From Jaron Lanier’s You Are Not a Gadget:
- Don’t post anonymously unless you really might be in danger.
- If you put effort into Wikipedia articles, put even more effort into using your personal voice and expression outside of the wiki to help attract people who don’t yet realize that they are interested in the topics you contributed to.
- Create a website that expresses something about who you are that won’t fit into the template available to you on a social networking site.
- Post a video once in a while that took you one hundred times more time to create than it takes to view.
- Write a blog post that took weeks of reflection before you heard the inner voice that needed to come out.
- If you are twittering, innovate in order to find a way to describe your internal state instead of trivial external events, to avoid the creeping danger of believing that objectively described events define you, as they would define a machine.
These are some of the things you can do to be a person instead of a source of fragments to be exploited by others.
There are aspects to all these software designs that could be retained more humanistically.
It has been over a year now since I quit Facebook and Instagram. I retain a quiet observer status on Twitter, but decline to participate beyond a few “likes”. LinkedIn is clearly a professional space, and getting thirstier every day.
In summary, my presence online has gone from Very Online to trying very hard not to be. I, like many others have articulated so well, miss the old internet. The weird one. The wild one. The one where you don’t feel like a product, but does makes you feel like a whole person.
Individual web pages as they first appeared in the early 1990s had the flavor of personhood. MySpace preserved some of that flavor, though a process of regularized formatting had begun. Facebook went further, organizing people into multiple-choice identities, while Wikipedia seeks to erase point of view entirely. If a church or government were doing these things, it would feel authoritarian, but when technologists are the culprits, we seem hip, fresh, and inventive.

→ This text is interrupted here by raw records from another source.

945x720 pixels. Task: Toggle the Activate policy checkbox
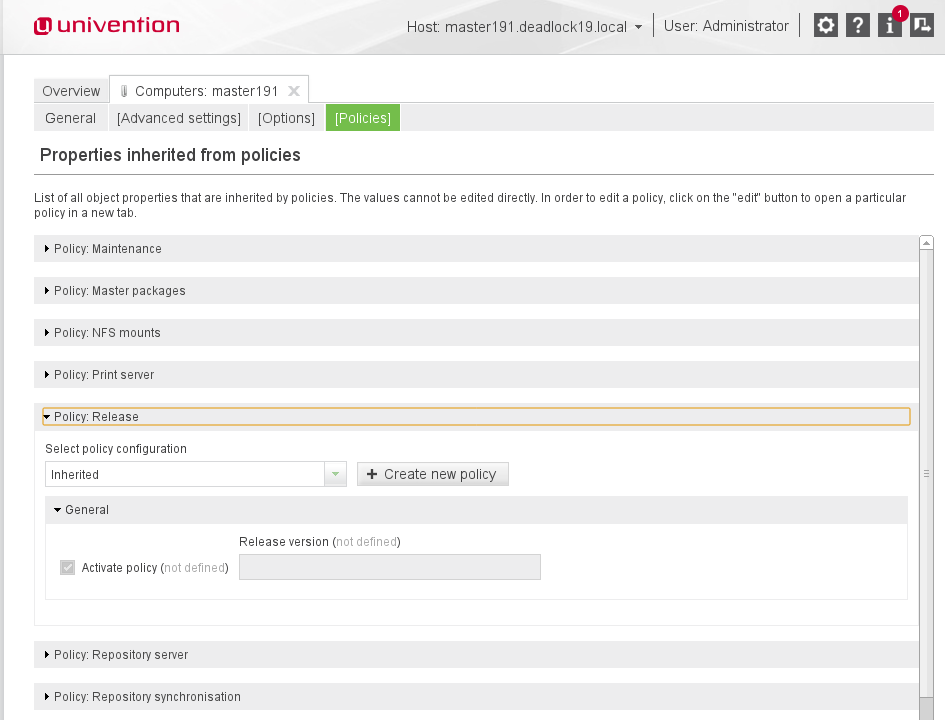point(68,568)
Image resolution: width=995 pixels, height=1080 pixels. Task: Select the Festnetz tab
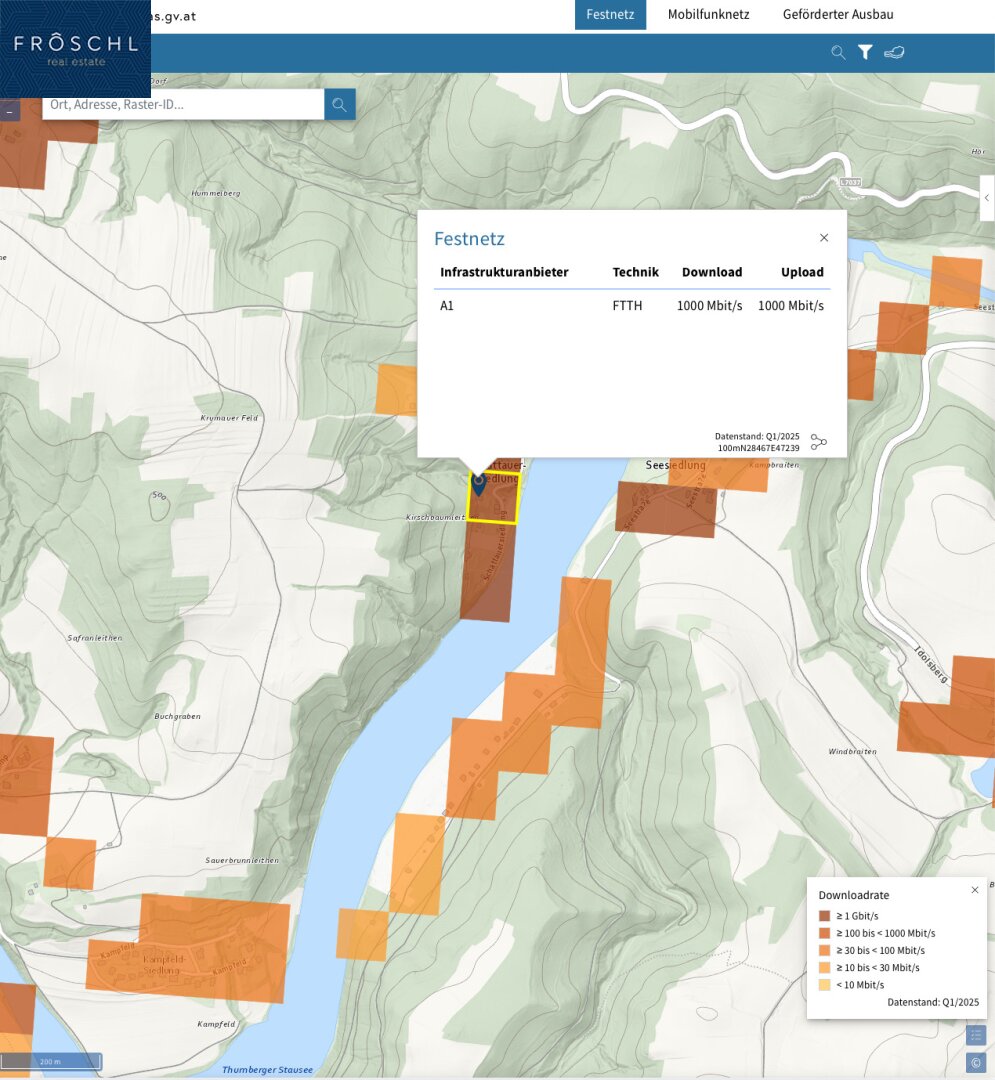coord(610,15)
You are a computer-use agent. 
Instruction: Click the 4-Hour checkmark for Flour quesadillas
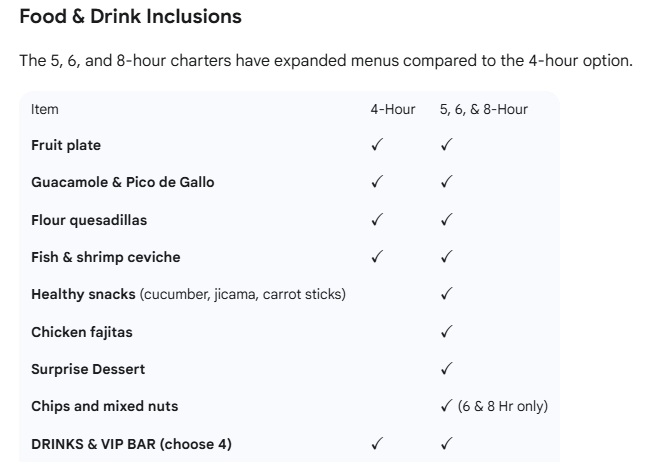point(377,220)
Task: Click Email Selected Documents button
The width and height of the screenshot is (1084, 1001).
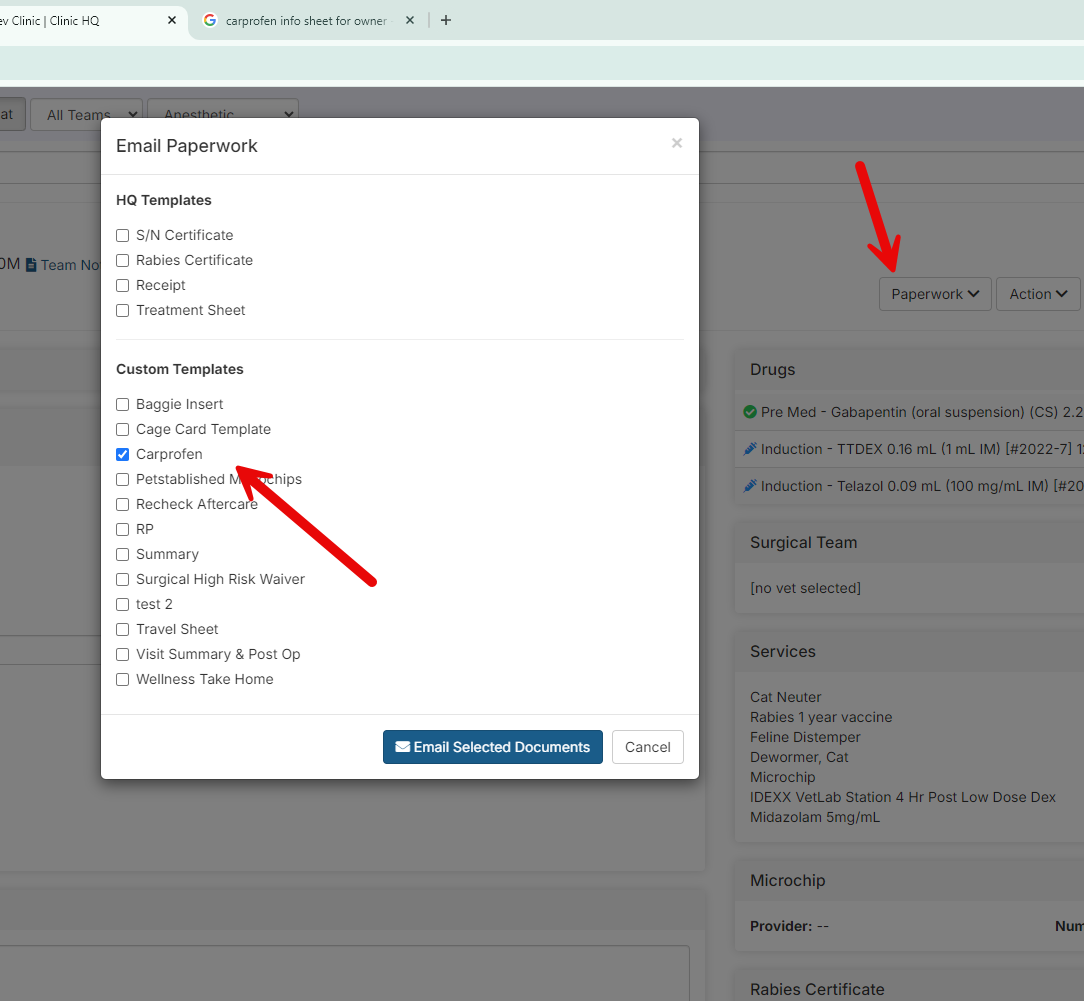Action: point(492,747)
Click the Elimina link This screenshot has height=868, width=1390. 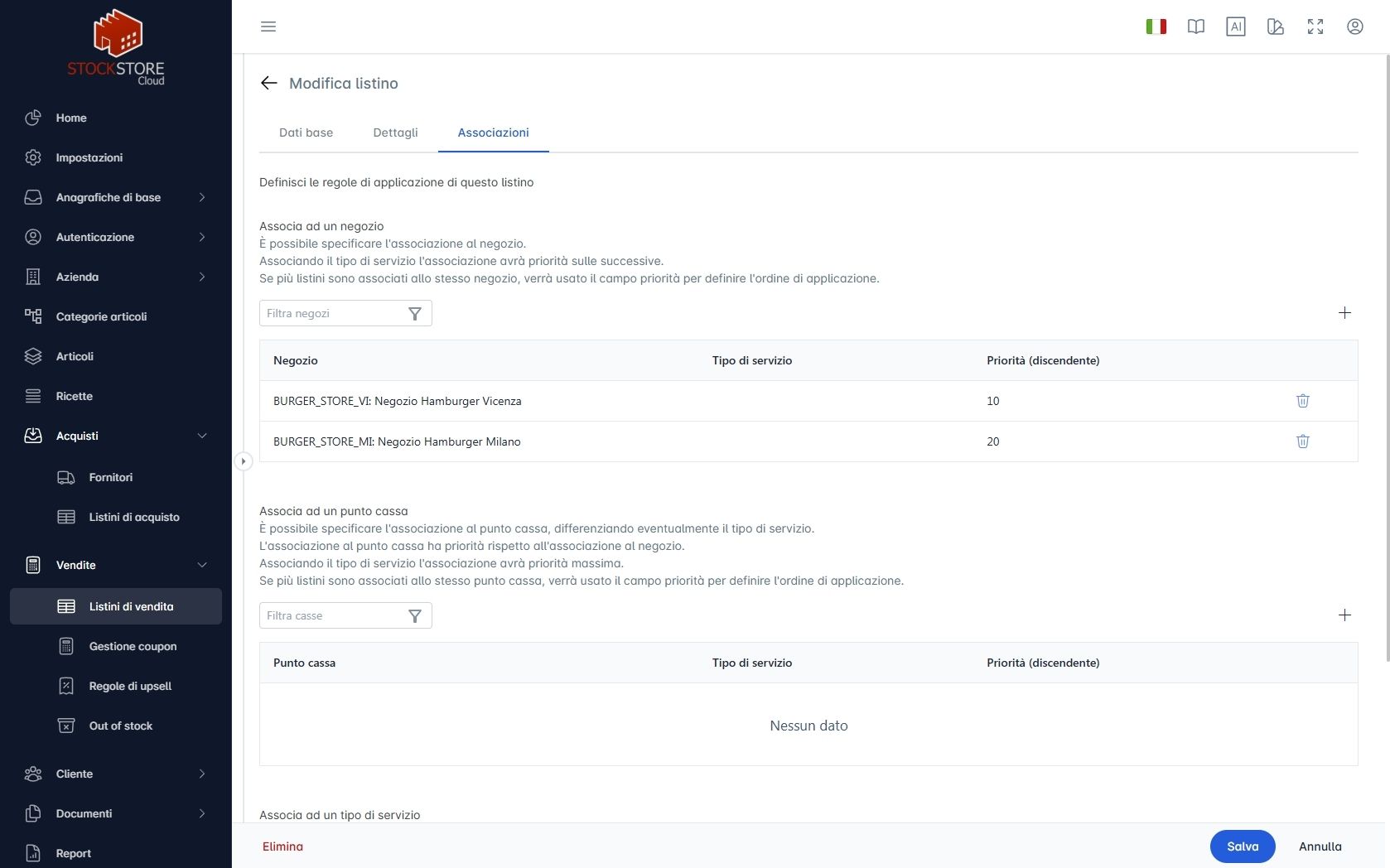point(282,846)
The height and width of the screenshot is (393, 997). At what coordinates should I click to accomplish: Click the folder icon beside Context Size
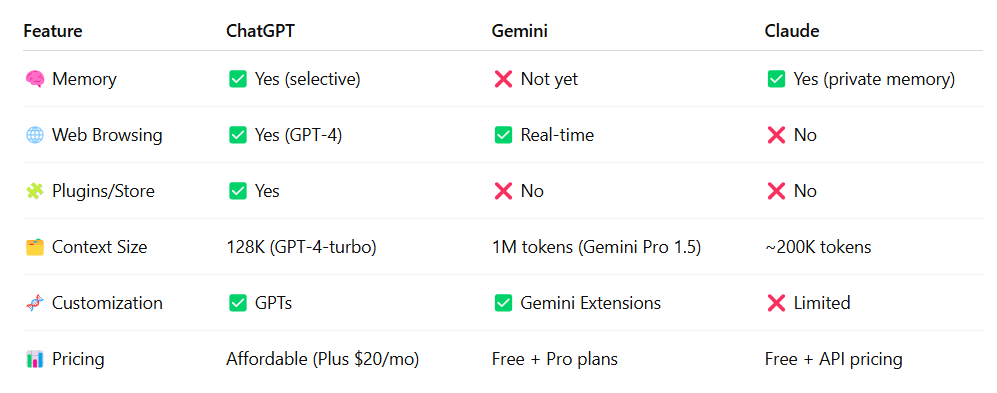(x=34, y=247)
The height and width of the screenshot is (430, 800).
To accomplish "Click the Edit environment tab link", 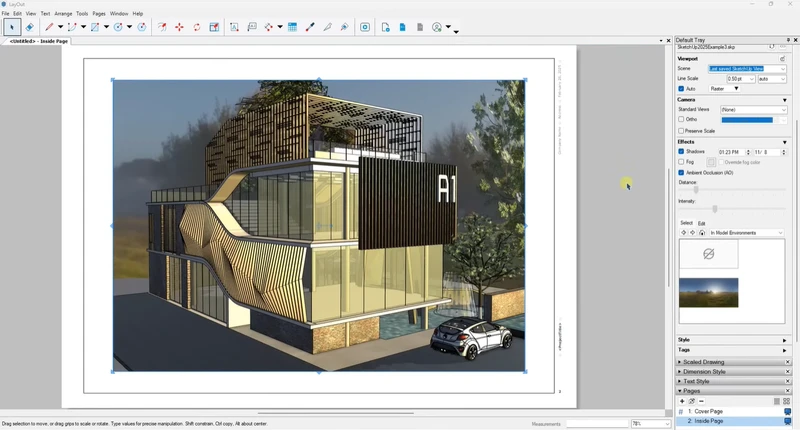I will (701, 223).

I’m not interested in being a fragment, or interacting with fragments of people, or being oppressed by the technocracy. I like talking about juicy stuff, like current events and good ideas, and short of the evenings spent with friends and family over a drink, and the phone calls I’ll have with friends on my commute home, the internet seems like a pretty decent alternative.
But the dominant tools of the internet, according to Lanier, lend themselves to fragmentation:
It is true that by using these tools, individuals can author books or blogs or whatever, but people are encouraged by the economics of free content, crowd dynamics, and lord aggregators to serve up fragments instead of considered whole expressions or arguments. The efforts of authors are appreciated in a manner that erases the boundaries between them.
The result is a roiling mass of humanity, and individuals are lost.
The central mistake of recent digital culture is to chop up a network of individuals so finely that you end up with a mush. You then start to care about the abstraction of the network more than the real people who are networked, even though the network by itself is meaningless. Only the people were ever meaningful.
Perhaps we sense this. And perhaps that’s why people end up going down digital rabbit holes, “stalking” acquaintances and friends of friends online, perusing their profiles and suddenly knowing the strangest details about somebody with whom they rarely, if ever, interact. We’re ultimately interested in individual people.
“Being online” feels like being in a hive, or what we imagine it must feel like. You get to contribute here and there, with comments, likes, and follows. Present enough to pursue validation (“you exist! you’re a person and we acknowledge you with random digital tokens!”), but you’re mostly anonymous, and completely anonymous if you choose to be. This lends itself to darker impulses. The things people do online when they know they can slip back into the shadows.
Emphasizing the crowd means deemphasizing individual humans in the design of society, and when you ask people not to be people, they revert to bad moblike behaviors. This leads not only to empowered trolls, but to a generally unfriendly and unconstructive online world.
Lanier writes about how you can’t engage with technology without social engineering. One way in which I admit to having been engineered — I miss “sharing”, if the modern definition of sharing is putting something (a picture, a story, a thought, an observation) out there, where it floats around asking “what do you think? will you react to this?”
I don’t consider myself a tech evangelist (tech to save the world) or a Luddite. Liberal democracy, which is derived from the rights of individual people, is under duress. And it seems like the structure and design of the internet doesn’t quite fit on this foundation, warping civic society. I’m enjoying reading Lanier because understanding what we’ve built over the past few decades could help us understand where we are today, and what we will make of the internet going forward.
Lanier employs a lovely metaphor to shift the focus back to human beings, our ideas, and our experiences. As earth-shaking as the internet is, so once was the printing press. BUT. But, always but…
What is important about printing presses is not the mechanism, but the authors.
I read this as a call to participate on the internet more thoughtfully and seriously. Ergo, this long-ish blog post, where I had at first only intended to post interesting snippets of what I was reading. Irony!
[I understand a significant theme in Lanier’s book is about open vs. closed architecture. I’m aware of it but haven’t thought on it long enough to offer an opinion.]